ベリアルは頭を押さえた。聖槍の穂先がもたらす肩の痛みは変わらない。
しかし、指輪による頭痛が嘘のように消えていく。
「これは……」
「バ、バカな、何故ッ!」
六つの眼をぎょろぎょろと動かし、マモンは沈黙する指輪を見つめる。
「これは今度こそ本物のはず! どうしてッ――!」
「……ソロモンの指輪を考案したのは私よ」
澄んだ氷を思わせる声が、響いた。
はっと悪魔達が見上げた先で、破片の一つに必死でしがみつく天使の姿があった。
ベリアルは、呆然とその名を呟く。
「ラジエル……」
「私が術式を考え、王に教えた……当然、指輪を一時的に無効化する方法も知っている」
言いながら、ラジエルは危なっかしくベリアル達の破片へと飛び移った。どうやら翼を失ったこの天使は、地上から一つ一つ破片を降りてきたらしい。

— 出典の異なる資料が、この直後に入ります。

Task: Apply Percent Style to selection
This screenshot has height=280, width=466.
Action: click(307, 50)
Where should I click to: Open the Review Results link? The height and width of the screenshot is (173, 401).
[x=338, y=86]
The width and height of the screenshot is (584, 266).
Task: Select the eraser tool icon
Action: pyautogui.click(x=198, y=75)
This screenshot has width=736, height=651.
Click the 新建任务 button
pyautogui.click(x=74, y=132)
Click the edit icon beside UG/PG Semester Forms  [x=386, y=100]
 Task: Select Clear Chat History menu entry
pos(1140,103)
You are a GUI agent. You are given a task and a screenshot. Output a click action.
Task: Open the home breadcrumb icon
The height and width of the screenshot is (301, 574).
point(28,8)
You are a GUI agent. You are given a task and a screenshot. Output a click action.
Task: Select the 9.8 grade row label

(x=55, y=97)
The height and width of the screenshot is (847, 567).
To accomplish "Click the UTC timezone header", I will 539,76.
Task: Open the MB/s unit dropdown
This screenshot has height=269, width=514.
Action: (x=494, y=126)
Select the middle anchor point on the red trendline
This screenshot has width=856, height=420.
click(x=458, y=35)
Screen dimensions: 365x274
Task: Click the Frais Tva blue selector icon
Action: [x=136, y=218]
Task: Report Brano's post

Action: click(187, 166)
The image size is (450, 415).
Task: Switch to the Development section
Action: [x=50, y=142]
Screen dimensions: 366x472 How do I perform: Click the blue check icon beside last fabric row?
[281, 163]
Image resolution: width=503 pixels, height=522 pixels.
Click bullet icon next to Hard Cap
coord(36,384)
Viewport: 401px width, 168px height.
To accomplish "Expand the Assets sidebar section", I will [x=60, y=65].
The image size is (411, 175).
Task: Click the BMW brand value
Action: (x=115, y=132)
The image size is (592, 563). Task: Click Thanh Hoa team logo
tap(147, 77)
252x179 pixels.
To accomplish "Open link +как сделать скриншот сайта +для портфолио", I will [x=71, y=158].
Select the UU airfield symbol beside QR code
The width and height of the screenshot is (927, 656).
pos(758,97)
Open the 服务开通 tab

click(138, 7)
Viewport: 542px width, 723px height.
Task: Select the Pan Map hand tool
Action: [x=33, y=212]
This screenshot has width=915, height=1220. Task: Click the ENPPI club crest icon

ラジエルはベリアルの傍に近づくと、あっさりとロンギヌスの欠片を引き抜いた。
「――ッ、なにをしにきたの、羽根無しちゃん」
痛みに呻きそうになるのをなんとか堪え、ベリアルはラジエルを見上げる。
ラジエルは、憮然とした顔で腕を組んだ。
「助けに来たわ」
「よほどのことが起きない限り来ないって話だっただろ」
「ホテルが一つ崩落するのは私基準だと『よほどのこと』よ」
「そうか。地獄基準だとよくあることだ」
ベリアルはため息を吐くと、立ち上がった。
左肩に炎が揺らめき、瞬く間に聖槍による傷を癒やす。ここは地獄に近い分、悪魔は地上よりも派手な傷を負いやすいが回復もしやすい。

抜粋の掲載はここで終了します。